An official, who asked to remain anonymous, told the Telegraph that investigations into the responsible strain remain ongoing. Pakistan has reported cases of clade 1a, but there are fears the more virulent clade 1b could be driving the outbreak.
“If clade 1b is proven [to be] driving the infections, it would carry wider implications for transmission and mortality, particularly in densely populated areas where weaknesses in surveillance and infection control could allow the virus to spread,” he said.

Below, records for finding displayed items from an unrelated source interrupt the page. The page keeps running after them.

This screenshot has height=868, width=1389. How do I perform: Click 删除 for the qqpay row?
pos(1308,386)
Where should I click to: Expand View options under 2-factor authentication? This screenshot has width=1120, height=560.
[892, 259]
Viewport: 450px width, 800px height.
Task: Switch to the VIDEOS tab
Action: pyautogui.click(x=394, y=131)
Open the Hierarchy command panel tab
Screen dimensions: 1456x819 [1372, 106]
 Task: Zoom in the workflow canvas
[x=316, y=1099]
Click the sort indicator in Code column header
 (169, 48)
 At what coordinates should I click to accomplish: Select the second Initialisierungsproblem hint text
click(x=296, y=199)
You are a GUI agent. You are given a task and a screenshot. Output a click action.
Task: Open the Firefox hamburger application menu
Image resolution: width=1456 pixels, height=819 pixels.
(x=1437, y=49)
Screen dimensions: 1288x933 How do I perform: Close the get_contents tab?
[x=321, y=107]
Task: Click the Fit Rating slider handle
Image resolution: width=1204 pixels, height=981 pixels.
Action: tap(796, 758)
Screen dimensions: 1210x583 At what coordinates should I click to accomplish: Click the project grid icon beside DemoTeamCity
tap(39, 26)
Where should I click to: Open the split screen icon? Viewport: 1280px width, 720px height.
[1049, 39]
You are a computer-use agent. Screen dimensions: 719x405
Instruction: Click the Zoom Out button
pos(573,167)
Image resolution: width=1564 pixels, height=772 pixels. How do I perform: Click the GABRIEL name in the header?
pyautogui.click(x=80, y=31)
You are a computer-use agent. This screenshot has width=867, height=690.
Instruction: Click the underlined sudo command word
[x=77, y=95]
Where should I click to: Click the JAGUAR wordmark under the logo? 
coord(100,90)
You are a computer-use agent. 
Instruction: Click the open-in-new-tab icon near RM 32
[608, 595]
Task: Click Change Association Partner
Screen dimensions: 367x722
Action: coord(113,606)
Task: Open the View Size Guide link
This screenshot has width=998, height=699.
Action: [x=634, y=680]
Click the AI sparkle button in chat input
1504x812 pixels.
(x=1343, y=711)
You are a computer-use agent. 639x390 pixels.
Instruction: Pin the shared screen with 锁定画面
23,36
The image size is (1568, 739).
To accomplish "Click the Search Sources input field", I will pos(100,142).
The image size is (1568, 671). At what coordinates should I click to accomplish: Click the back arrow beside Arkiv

Last year Pakistan reported 53 cases of mpox, but most were linked to international travel. Prof Mahmood said the emergence of local transmission chains means Pakistan needs to alter its response to be “more inward-looking” – especially in densely packed areas where surveillance is limited.
“We are at a moment where awareness can make the difference between containment and spread. People including physicians need to know the signs, act early, and not wait,” he said.
He warned that malnourishment, poverty and poor sanitation could also provide the ideal conditions for the virus to take off.
“Poverty and malnutrition in itself can lead to obviously severe disease, but can also aid in the transmission because people live in close quarters,” he said, adding that these “close quarters” could also be hospitals with poor infection prevention protocols.